A impugnação deduzida pela apelante reporta-se, em parte, à alegada violação de regras de direito probatório material, mais precisamente da limitação decorrente do artigo 394.º, n.º 2 do Código Civil (CC), que manda aplicar a regra da inadmissibilidade da prova por testemunhas (prevista no n.º 1 do referido preceito para quaisquer convenções contrárias ou adicionais ao conteúdo de documento autêntico ou dos documentos particulares nele previstos) à prova do acordo simulatório e do negócio dissimulado quando invocados pelos simuladores, o que, a verificar-se, consubstancia verdadeiro erro de aplicação de direito (1).

Com efeito, a recorrente não especifica qualquer concreta passagem das gravações das duas testemunhas que foram ouvidas em sede de produção de prova, nem procede à transcrição de algum excerto que entenda relevante para a decisão a proferir relativamente às questões de facto em apreciação.
Porém, a recorrente reporta-se, ainda, à valoração dos documentos juntos aos autos pelo requerente, o que constitui questão a apreciar em sede de impugnação da matéria de facto pois implica aferir se os referidos documentos são idóneos à prova, ainda que sumária, da existência de simulação.

Assim, a apelante defende que devem ser dadas como não provados os factos constantes dos pontos 3., 4., 6., 7., 8., 9., 10., 14., 24., e 27., da matéria de facto provada, sustentando que os documentos juntos aos autos pelo requerente nada provam quanto à existência de um acordo simulatório, qualquer que fosse - designadamente o alegado pelo requerente - e alegando que no caso é proibida a prova testemunhal.

Da decisão da matéria de facto enunciada na decisão recorrida consta a seguinte motivação:
«O Tribunal analisou toda a prova produzida com base na experiência comum e na normalidade das coisas.
Foram devidamente analisados os documentos juntos aos autos.
As testemunhas J. J. e J. M. confirmaram integralmente a versão dos factos plasmada no requerimento inicial.

A 1ª testemunha, por ser irmão do Requerente e conviver frequentemente com o mesmo, revelou ter pleno conhecimento dos factos, relatando todos os pormenores e depondo de modo claro, coerente e, portanto, convincente».
Atenta a motivação antes enunciada e considerando o âmbito das questões suscitadas, importa em primeiro lugar aferir se é ou não admissível a prova testemunhal sobre a matéria agora impugnada pela recorrente.

O artigo 394.º do CC preceitua o seguinte:
1. É inadmissível a prova testemunhal, se tiverem por objecto quaisquer convenções contrárias ou adicionais ao conteúdo de documento autêntico ou dos documentos particulares mencionados nos artigos 373.º a 379.º, quer as convenções sejam anteriores à formação do documento ou contemporâneas dele, quer sejam posteriores.
2. A proibição do número anterior aplica-se ao acordo simulatório e ao negócio dissimulado, quando invocados pelos simuladores.
3. O disposto nos números anteriores não é aplicável a terceiros.

### O QUE SE PEDE
Reproduza, sem qualquer alteração, o trecho do texto sobre a prova da simulação que começa em "Da decisão da" e segue até "juntos aos autos.".

### DADOS FORNECIDOS

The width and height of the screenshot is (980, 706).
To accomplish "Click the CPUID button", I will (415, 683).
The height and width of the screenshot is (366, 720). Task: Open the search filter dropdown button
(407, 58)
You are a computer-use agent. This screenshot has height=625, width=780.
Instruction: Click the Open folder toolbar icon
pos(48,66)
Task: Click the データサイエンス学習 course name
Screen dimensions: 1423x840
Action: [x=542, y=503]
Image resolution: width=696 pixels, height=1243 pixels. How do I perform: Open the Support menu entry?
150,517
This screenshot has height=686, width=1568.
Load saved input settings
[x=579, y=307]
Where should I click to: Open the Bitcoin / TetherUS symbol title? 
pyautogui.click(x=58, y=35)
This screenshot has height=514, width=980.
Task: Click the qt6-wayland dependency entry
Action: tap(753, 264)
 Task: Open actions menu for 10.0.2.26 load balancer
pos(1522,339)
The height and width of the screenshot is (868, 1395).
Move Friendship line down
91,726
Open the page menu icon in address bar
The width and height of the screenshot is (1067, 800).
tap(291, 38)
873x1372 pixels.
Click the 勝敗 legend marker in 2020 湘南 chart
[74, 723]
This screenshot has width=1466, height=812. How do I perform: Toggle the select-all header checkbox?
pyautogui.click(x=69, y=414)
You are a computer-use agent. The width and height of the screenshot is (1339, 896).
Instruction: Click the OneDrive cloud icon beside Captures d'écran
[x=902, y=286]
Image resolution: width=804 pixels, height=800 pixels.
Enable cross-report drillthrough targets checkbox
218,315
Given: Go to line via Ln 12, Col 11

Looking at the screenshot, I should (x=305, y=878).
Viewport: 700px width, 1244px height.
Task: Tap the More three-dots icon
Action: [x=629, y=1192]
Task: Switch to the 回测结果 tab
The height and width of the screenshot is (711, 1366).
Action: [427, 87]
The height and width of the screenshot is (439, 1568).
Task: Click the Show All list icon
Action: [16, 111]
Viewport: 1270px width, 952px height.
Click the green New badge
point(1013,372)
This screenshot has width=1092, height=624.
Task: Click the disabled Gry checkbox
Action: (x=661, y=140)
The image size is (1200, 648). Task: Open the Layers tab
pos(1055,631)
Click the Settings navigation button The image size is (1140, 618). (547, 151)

### RESPOSTA FINAL
Da decisão da matéria de facto enunciada na decisão recorrida consta a seguinte motivação:
«O Tribunal analisou toda a prova produzida com base na experiência comum e na normalidade das coisas.
Foram devidamente analisados os documentos juntos aos autos.